Non solo: quando interviene Debt Depths il risultato è un noise-dub caracollante e sfasciato, gli strumenti (ricordiamolo: un classino trio chitarra/basso/batteria) resi irriconoscibili da una coltre di riverberi, delay e distorsioni, ma comunque - perchè no? - cantabile, e anzi persino ballabile: roba che certo muove prima l´intestino che i fianchi, ma tant´è.
L´ultimo album del trio newyorchese è insomma il più accessibile tra quelli fin qui pubblicati: è un disco di canzoni, come in fondo i dischi dei Sightings sono sempre stati, ma al solito è anche un disco doloroso, acido, rovinato.
Le incursioni rumoristiche, seppur trattenute in architetture pericolanti, non mancano: lo strumentale Cloven Hoof, gli squarci industriali di This most real of hells e Certificate of no effect, l´hardcore esploso della tittle-track, sono tutte detonazioni dal suono oramai classico, un marchio di fabbrica che dice buio metropolitano, lerciume da vicolo cieco, scorie e ferite biomeccaniche, quasi che a prendere in mano gli strumenti non fossero tre individui di Brooklyn ma le ombre, la ruggine, l´ambiente stesso della città al collasso.

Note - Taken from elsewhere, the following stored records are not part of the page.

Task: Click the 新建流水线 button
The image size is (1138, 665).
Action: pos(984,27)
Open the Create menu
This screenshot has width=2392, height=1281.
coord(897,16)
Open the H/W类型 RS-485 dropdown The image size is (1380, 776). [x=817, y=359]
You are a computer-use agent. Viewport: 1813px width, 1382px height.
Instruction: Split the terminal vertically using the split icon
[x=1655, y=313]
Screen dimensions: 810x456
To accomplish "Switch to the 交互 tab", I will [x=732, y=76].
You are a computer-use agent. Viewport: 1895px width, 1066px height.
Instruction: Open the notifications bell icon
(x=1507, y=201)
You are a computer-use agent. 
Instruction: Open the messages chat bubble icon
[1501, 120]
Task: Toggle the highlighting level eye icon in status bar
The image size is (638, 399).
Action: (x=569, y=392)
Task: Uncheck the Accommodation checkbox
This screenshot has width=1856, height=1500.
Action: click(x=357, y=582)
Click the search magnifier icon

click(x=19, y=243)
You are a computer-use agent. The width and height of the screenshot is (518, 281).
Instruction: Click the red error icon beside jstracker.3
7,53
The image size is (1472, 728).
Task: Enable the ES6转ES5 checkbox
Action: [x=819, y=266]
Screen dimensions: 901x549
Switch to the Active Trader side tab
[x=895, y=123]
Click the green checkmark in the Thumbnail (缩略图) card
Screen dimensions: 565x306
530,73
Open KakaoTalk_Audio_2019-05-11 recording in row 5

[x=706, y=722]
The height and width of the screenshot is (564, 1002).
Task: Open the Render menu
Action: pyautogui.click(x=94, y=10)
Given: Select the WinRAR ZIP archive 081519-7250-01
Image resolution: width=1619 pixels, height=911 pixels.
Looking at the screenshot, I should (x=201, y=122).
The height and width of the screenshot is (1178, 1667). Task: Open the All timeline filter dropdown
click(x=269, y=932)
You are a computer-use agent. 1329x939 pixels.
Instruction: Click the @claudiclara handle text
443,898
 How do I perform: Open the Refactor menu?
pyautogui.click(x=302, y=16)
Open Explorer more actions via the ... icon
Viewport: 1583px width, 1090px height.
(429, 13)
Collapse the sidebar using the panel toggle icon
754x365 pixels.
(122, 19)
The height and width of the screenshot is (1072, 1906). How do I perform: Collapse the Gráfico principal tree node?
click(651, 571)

E poi c´è il funk tribale di Perforated, il notturno spettrale di una cosa come Degraded Hours, nonchè, direttamente dal catalogo Scott Walker, i deliqui tra This Heat e Birthay Party di The Electrician.
La chitarra di Mark Mogan è una delle più geniali in circolazione, la sezione ritmica della coppia Hoffman/Lockie un´ideale trasmutazione di qualche battito ferino, e non bastasse a chiudere ci pensa Black Peter, una specie di cavalcata techno che sembra il catalogo Basic Channel passato al frullatore.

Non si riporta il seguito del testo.